Quote from: ForgottenF on May 22, 2024, 12:11:08 AMI might be prepared to agree with you there (with the qualifier that we probably disagree on the definition of "overtly sexualized"), but I'd have to put some serious thought into what the youngest age someone can reasonably be expected to get into D&D is. The D&D "educator resources" program offers programs for "grades 4-6 and 6-8", which is quite a broad range, and I don't know what content is included in that program. I will say that at the young end of that range is too young to be introducing kids to questions of gender/sexual identity, though the old end of the range probably isn't. It's always going to be difficult to draw that line, though, because of the different ages at which different children mature and hit puberty.
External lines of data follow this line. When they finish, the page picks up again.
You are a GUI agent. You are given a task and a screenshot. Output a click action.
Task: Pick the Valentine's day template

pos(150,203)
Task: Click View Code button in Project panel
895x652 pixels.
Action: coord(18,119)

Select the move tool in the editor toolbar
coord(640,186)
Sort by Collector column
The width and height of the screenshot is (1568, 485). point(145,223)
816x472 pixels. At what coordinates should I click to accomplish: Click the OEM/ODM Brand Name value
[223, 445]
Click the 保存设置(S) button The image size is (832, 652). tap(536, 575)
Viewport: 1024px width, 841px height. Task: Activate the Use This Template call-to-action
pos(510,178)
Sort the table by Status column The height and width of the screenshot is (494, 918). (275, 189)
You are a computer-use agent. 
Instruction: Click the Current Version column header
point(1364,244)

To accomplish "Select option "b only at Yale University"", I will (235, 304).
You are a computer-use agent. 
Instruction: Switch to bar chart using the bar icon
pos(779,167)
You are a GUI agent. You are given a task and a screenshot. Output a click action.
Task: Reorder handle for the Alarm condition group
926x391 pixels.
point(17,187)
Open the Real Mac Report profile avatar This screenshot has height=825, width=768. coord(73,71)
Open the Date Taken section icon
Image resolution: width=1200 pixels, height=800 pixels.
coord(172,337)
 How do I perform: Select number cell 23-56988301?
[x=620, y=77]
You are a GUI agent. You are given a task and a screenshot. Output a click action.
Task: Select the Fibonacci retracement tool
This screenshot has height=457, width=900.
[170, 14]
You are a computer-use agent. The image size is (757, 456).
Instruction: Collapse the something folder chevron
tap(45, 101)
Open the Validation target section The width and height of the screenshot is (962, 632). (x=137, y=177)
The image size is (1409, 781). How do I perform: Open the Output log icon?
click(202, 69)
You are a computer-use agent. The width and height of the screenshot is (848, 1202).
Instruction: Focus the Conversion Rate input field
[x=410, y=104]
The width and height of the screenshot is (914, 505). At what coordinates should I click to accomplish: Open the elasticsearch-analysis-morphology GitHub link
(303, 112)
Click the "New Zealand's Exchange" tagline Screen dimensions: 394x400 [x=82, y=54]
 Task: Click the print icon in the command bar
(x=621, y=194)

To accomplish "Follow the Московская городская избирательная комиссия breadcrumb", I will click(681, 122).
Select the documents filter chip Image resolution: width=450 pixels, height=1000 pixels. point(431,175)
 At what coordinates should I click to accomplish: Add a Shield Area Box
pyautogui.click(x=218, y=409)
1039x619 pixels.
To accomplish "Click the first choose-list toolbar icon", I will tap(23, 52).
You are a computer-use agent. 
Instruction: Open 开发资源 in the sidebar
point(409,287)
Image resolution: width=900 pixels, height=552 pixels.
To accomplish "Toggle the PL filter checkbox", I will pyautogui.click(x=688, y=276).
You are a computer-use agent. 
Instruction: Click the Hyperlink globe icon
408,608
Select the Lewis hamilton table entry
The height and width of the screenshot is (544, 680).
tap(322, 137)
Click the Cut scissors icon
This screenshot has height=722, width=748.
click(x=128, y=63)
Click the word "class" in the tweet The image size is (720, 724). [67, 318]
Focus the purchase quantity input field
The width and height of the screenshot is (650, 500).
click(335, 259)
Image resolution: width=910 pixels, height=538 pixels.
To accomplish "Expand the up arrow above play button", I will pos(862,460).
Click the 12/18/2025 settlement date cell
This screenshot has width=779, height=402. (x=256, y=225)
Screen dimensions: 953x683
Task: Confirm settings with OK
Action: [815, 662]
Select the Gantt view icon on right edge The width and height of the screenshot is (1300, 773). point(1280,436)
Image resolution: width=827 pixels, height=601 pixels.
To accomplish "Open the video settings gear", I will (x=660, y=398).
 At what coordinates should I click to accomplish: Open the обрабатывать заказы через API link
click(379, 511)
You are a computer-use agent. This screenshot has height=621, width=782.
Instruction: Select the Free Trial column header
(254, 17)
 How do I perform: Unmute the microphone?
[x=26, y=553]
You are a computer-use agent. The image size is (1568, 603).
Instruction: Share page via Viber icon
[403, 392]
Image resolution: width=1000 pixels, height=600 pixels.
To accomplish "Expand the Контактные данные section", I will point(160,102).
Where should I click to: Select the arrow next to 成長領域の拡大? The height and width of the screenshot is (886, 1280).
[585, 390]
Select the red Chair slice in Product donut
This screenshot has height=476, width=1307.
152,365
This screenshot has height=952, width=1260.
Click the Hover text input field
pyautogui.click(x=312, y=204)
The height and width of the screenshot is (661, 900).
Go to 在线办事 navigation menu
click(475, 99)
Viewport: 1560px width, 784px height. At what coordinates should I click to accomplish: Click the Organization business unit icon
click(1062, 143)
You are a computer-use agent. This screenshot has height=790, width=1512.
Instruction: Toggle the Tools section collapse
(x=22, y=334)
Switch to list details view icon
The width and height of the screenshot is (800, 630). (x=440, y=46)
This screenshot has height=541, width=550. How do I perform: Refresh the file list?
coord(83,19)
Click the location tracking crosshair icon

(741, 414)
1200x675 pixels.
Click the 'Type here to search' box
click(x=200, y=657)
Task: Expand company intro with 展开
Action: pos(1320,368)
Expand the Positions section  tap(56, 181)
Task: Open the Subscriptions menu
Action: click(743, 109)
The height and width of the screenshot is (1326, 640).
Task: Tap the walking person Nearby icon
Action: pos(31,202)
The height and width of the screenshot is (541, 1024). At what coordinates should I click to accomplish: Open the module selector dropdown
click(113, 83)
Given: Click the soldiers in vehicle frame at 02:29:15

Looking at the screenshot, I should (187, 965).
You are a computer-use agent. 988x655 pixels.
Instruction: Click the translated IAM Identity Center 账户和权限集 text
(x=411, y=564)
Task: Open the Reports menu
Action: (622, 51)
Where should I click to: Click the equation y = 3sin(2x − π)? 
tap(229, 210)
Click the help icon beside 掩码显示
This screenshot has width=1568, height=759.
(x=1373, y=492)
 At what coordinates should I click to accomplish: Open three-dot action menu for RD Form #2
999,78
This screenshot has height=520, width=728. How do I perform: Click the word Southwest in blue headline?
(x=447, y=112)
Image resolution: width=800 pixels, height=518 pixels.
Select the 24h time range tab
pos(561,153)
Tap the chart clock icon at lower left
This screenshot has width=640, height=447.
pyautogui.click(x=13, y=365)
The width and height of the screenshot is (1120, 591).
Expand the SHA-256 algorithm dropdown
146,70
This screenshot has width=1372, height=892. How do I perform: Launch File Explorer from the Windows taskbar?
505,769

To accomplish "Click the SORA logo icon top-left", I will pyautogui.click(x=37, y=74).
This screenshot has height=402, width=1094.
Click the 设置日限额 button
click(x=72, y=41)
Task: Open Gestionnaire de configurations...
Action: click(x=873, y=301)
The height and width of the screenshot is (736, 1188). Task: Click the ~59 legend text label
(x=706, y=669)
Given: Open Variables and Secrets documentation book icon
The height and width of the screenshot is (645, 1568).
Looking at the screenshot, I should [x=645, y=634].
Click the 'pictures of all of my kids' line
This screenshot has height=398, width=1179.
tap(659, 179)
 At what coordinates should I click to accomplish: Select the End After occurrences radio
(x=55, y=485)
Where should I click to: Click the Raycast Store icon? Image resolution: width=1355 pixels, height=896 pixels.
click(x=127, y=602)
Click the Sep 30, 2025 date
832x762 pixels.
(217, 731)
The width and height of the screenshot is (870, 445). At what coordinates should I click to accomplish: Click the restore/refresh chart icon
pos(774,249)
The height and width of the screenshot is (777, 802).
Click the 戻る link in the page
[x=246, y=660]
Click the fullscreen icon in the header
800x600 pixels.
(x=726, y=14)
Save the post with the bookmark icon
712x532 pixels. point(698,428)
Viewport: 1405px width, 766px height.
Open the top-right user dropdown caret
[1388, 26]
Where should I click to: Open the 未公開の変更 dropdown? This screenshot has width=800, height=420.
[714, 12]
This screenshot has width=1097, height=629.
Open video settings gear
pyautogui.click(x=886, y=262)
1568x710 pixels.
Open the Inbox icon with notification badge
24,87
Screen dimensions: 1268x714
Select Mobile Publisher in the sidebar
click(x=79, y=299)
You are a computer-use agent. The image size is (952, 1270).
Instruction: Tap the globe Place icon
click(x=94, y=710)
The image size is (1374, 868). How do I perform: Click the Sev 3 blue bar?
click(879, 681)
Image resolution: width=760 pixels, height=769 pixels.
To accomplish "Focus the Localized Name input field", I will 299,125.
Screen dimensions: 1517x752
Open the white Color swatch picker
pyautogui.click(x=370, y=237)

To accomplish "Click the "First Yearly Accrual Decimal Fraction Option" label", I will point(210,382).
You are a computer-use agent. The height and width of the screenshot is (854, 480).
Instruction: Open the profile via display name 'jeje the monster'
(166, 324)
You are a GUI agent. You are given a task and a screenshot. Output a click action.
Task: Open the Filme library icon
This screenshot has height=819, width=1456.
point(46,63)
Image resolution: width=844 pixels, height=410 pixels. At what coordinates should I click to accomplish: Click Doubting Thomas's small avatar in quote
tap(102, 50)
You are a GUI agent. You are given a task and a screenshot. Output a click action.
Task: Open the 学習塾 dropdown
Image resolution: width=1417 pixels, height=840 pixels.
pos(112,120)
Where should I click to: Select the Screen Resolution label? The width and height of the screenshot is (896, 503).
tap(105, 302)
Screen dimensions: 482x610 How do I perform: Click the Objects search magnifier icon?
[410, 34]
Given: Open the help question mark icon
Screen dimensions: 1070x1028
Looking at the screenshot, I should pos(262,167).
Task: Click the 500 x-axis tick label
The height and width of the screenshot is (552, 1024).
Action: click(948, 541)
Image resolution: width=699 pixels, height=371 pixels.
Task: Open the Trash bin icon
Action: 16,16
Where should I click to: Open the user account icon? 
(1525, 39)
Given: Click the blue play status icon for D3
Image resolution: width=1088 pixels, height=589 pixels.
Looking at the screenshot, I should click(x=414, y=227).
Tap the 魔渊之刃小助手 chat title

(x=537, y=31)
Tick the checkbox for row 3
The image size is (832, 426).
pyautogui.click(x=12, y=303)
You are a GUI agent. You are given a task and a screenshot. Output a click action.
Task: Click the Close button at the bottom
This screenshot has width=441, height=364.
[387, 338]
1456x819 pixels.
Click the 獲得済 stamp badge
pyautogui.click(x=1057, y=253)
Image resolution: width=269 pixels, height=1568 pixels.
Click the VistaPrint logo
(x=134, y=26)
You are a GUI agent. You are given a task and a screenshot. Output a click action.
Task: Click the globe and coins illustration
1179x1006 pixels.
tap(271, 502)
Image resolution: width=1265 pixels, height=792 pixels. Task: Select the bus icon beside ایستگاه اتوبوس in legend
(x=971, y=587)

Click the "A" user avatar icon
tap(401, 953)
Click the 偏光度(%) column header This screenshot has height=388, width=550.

I feel that if a player is old enough to engage in "killing and taking other people's stuff" in their fantasy world, they can probably handle a family with a kid and two dads in that same world. Again, I'm talking about a non-sexualized (non-prurient) portrayal. If Christian kids can handle the idea of the immaculate conception from a young age, this shouldn't be any harder to grasp.

Thor's Nads

Quote from: HappyDaze on May 22, 2024, 12:28:08 AMI feel that if a player is old enough to engage in "killing and taking other people's stuff" in their fantasy world, they can probably handle a family with a kid and two dads in that same world.

Nope.
Gen-Xtra

Omega

Quote from: HappyDaze on May 21, 2024, 12:49:32 AM
Quote from: Omega on May 21, 2024, 12:29:20 AM
Quote from: HappyDaze on May 20, 2024, 06:37:00 PMThe presence of explicitly gay characters in a D&D setting does not make it "Not D&D" in any appreciable way. How does having them in there hurt the product?

It is not the presence that is the problem. Its the agenda behind it being there.

Same with minorities and combat wheelchairs. No one would give a flying fuck if it was being done for anything other than the woke agenda.

So you oppose their motivations (which you may not completely understand) by opposing their actions (which you concede are not a problem).

Well apparently I understand it better than you ever will?

I am not conceding anything. wotc has stated they have an agenda. Im just pointing out how inept they have been at actualizing it.

They make these claims left and right and then time and again either feeble it, or dont actually do anything at all. This is a company that lies.

Omega

Quote from: HappyDaze on May 21, 2024, 12:54:21 AMHow many LGBTQ people have you spoken to about this (FWIW, I've only spoken to three in person)? How do they view it? From your perspective, it is demeaning or meaningless, but you are not likely to be one of the ones they are doing it for.

I've talked to far far more people than you. And NO they do not like being exploited. That you can not grasp that treating people as checkboxes is wrong is telling.

But keep struggling.

Omega

Quote from: jeff37923 on May 21, 2024, 01:30:52 AMOmega, WotC has made intellectual property icon use contracts with Converse and LEGO. That is significantly more than just monetizing fan crafts.

Lego toys does not a lifestyle make. Especially when its shuttered behind a 300$ price tag. TSR did this stuff long before wotc.

Despite their claims to be moving in-house more. They outsource and monetize via licensing more than they actually produce. They dont even have a printing arm anymore. They axed that when 5e came out and outsourced the books even.